The other day, as the horses were being loaded into the gate for a stakes race at Belmont, customers seated near television monitors in the third-floor cafeteria were rousted by a worker who couldn’t wait two minutes--the time it would take to finish the race--before he began upturning tables and chairs. By the time the surprised cafeteria customers rushed to monitors outside, the race was half over.

The weather isn’t favorable--it was 50 degrees at the track Friday and the forecast is only slightly better for today--and most of the name horses have been injured, so Belmont Park’s attempt to use today’s Breeders’ Cup as a launching pad for a new era has been hamstrung.

Track officials say they have sold about 40,000 tickets, so Belmont is bound to surpass the crowd of 42,568 that showed up at Aqueduct in ’85. The next-lowest attendance for the six Breeders’ Cups was 51,432. That was the count last year at Gulfstream Park, where the market is much smaller and the racing plant is considerably more cramped than the facilities at Aqueduct or Belmont.

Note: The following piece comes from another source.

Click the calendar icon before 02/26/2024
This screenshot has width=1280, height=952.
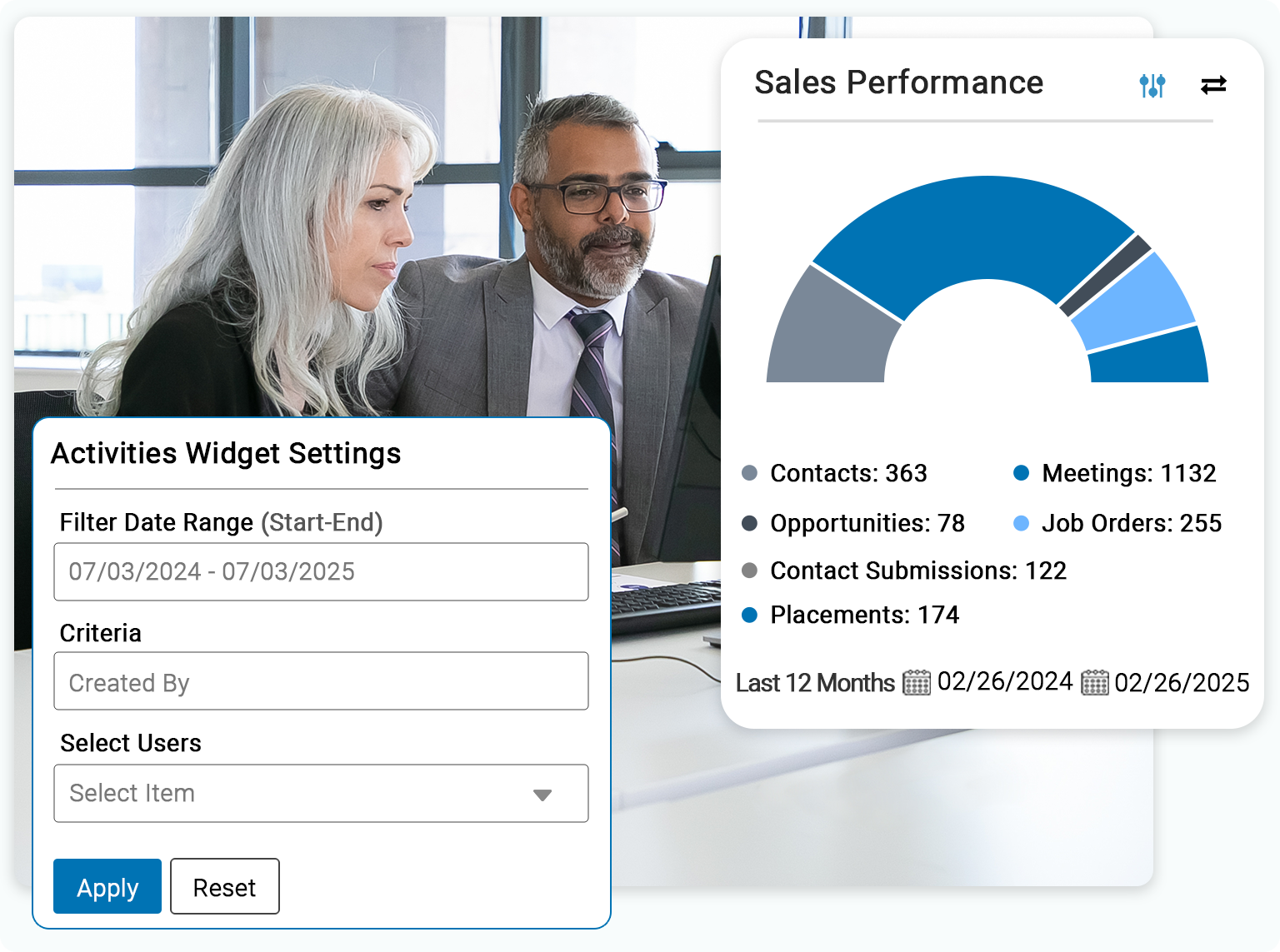tap(918, 683)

Trainer Wayne Lukas, who runs horses coast to coast and is a big booster of racing, doesn’t think that this Breeders’ Cup will do well, either on the track or in the national television ratings, which have been soft even with more renowned horses. Ted Bassett, president of the Breeders’ Cup, said betting at Belmont and off-track will exceed $50 million, which would be a record for the series, but this is mainly because there will be more than 200 outlets nationally, which is also a record.

“There’s a callous attitude toward racing in New York,” Lukas said. “There’s much more interest in the bet here than seeing a sporting event. At Churchill Downs (where the Breeders’ Cup drew 71,237 on a raw, windy November day in 1988), you could close the windows and 80,000 people might still come.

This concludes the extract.